START DOCUMENT EXTRACT

Many viewers are likely to be wondering what Jamie is really suffering from and if he really has PTSD.


Trust Me season 2 follows a wounded soldier

Trust Me season 2 follows a wounded soldier (Image: BBC)

What are the symptoms of PTSD?

PTSD is an anxiety order in which a person relives a traumatic or distressing event.

A sufferer usually experiences the event in nightmares or flashbacks as they relive the frightening ordeal.

According to the NHS, a person usually develops PTSD within a month of the traumatic incident taking place.

However, in a small number of cases it can appear further along down the line months or even years afterwards.

The most common symptom of PTSD is reliving the event, but others can include trying to numb or avoid the trauma as well as hyperarousal, which means constantly feeling on edge.


More symptoms include insomnia, irritability, angry outbursts and difficulty concentrating.

While physical symptoms include chest pains, stomach aches, dizziness and headaches.

PTSD can also cause further problems such as the breakdown of relationships or difficulty in the workplace.

END DOCUMENT EXTRACT
START MATERIAL PROVIDED

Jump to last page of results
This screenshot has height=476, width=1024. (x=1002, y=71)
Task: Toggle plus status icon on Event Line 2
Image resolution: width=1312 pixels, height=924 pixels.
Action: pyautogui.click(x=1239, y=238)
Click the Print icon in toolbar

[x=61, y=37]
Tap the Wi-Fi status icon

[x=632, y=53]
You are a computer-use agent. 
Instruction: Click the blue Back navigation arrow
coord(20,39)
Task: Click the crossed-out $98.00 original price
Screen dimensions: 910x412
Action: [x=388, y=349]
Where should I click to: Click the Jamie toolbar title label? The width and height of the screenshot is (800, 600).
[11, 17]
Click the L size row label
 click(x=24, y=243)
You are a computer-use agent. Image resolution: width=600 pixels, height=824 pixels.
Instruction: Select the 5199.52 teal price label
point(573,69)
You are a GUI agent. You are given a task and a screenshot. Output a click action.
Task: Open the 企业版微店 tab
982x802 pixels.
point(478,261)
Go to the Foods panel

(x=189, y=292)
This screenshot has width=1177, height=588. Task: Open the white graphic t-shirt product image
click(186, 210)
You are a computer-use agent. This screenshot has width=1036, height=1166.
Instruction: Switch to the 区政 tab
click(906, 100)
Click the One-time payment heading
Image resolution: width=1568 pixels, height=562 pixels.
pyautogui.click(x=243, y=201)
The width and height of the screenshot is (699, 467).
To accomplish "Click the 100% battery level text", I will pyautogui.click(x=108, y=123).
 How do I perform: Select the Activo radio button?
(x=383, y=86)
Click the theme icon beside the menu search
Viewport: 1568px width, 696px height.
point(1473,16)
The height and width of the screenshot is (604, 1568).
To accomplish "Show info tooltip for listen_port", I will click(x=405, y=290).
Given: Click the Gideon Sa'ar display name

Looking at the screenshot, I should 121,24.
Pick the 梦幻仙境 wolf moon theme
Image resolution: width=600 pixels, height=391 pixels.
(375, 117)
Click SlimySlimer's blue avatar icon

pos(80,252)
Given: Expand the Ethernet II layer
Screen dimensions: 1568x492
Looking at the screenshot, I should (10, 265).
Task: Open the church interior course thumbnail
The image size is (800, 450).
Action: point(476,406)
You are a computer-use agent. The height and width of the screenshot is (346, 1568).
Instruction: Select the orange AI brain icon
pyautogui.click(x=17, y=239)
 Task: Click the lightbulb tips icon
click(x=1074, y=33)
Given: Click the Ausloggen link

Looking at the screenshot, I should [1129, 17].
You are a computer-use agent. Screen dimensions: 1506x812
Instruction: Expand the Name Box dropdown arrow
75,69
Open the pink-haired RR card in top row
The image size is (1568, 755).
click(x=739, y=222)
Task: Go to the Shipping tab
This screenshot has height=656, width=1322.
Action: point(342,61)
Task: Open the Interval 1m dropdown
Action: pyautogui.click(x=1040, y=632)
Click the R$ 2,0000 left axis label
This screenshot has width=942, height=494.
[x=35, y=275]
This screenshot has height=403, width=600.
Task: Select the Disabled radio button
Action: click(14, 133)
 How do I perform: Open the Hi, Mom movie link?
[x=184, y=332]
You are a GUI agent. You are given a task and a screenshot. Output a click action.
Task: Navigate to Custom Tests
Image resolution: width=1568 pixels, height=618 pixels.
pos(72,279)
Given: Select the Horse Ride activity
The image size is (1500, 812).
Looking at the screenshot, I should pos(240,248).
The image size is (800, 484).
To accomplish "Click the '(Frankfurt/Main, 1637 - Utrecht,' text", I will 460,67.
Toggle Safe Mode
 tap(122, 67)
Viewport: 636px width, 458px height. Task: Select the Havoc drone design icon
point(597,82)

END MATERIAL PROVIDED

§ **EXERCISES**:
**1.** Answer these questions from the PTSD article:
(a) According to the NHS, within what period after a traumatic incident does a person usually develop PTSD?
(b) What is the most common symptom of PTSD?
(c) Which physical symptoms does the article list?
**2.** Transcribe the PTSD article from "However, in a" up to and including "feeling on edge.".
**3.** Please go on with the PTSD article from where it stops.

§ **OUTPUTS FOR THE TASKS**:
**1.**
(a) Within a month of the traumatic incident.
(b) Reliving the event.
(c) Chest pains, stomach aches, dizziness and headaches.

**2.**
However, in a small number of cases it can appear further along down the line months or even years afterwards.

The most common symptom of PTSD is reliving the event, but others can include trying to numb or avoid the trauma as well as hyperarousal, which means constantly feeling on edge.

**3.**
Those with PTSD are often suffering from other mental health problems as well such as anxiety and depression.

As well as the hospital killings, Trust Me explores how military personnel are treated after sustaining injuries on the battlefield. The series additionally looks at the psychological toll this environment can take on an individual.


Trust Me season 2 follows a wounded soldier

Trust Me season 2 follows a wounded soldier (Image: BBC)

In an exclusive interview with Express.co.uk, military lawyer Ahmed Al-Nahhas shared his thoughts about the difficulty faced by soldiers readjusting to life outside the armed forces.

“I think it’s incredibly difficult. If you think about it, they are moving from a completely different way of life, and also, from essentially a family – because in the service it’s a very tightknit community – and suddenly they find themselves in ‘civi-street’ with all sorts of pressures that they never really faced before.

“In the services they had all these skills and a role and a title and suddenly they find themselves in the civilian world and people aren’t giving them the attention and respect that they deserve.”

Although Mr Al-Nahhas has only seen some snippets from the new series of Trust Me, he said he could already see some parallels between the character Jamie and some clients he’s represented in the past.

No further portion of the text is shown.